The early 1950s saw important vocal works from Copland: his excellent song cycle Twelve Poems of Emily Dickinson (1950) and his two sets of Old American Songs (1950 and 1952), the first set commissioned by Benjamin Britten and Peter Pears and premiered by them at an Aldeborough Festival concert. During this time Copland had a Fulbright grant to Rome (1950) and then was in residence at Harvard for the 1951–1952 academic year in connection with his Norton Lectures.
In 1953 the spectre of McCarthyism invaded his life. Always left-leaning in his politics, Copland had been involved in various worker-related events earlier in his life (along with numerous other artists and intellectuals), although he was never a member of the Communist Party. But a performance of Lincoln Portrait planned for the 1953 inauguration festivities was cancelled, and Copland was required to testify twice to the House Un-American Activities Committee, in closed sessions. It is sickening to think of the twisted minds of Eugene McCarthy and Roy Cohn grilling someone who had already represented the United States twice on lengthy tours of South America, whose works captured the spirit of America in countless inimitable ways, and who was identified world-wide as the composer who most readily embodied American music.

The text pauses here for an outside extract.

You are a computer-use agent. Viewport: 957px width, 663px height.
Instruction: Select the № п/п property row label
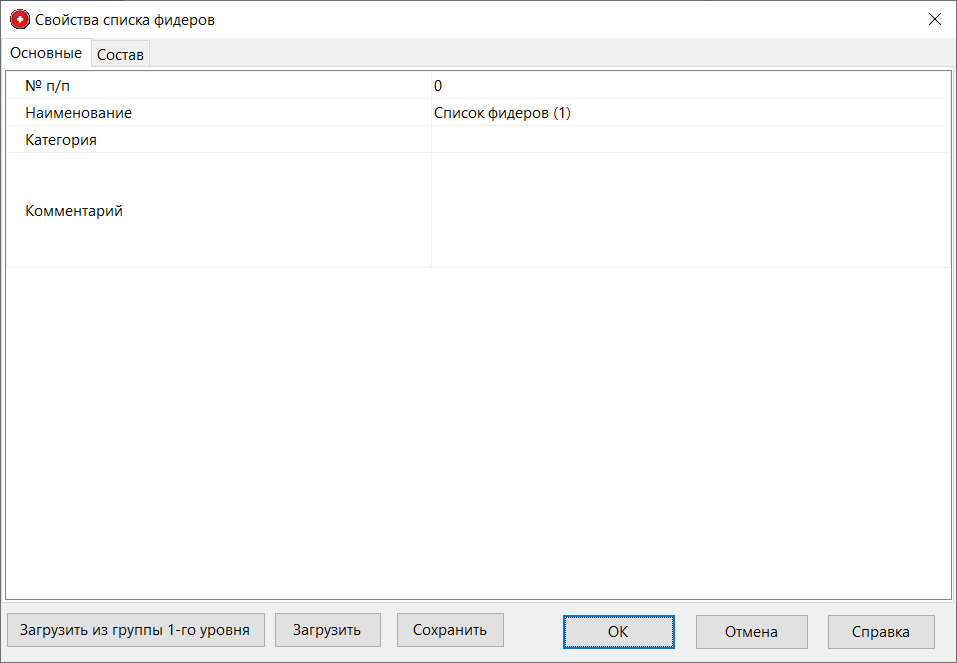[x=48, y=86]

Copland provided nicely vague answers to their pointed questions and implicated neither himself nor others; and although he had passport troubles for a while thereafter, he later received numerous honors from the government in recognition of his unique gifts to America: the Presidential Medal of Freedom from Johnson (1964), a Kennedy Center Honor from Carter (1979), a Medal of the Arts from Reagan (1986), and again in 1986 the highest civilian honor awarded by the House of Representatives, the Congressional Gold Medal.
In the later 1950s, as Copland’s conducting commitments increased, his compositional activity decreased correspondingly, and relatively few pieces from his later years are performed regularly (notable late works his Piano Fantasy completed in 1957, Emblems for concert band from 1964, Three Latin American Sketches from 1971, and the Duo for flute and piano from the same year). When Copland stopped composing he said it was as if someone simply “turned off the faucet.”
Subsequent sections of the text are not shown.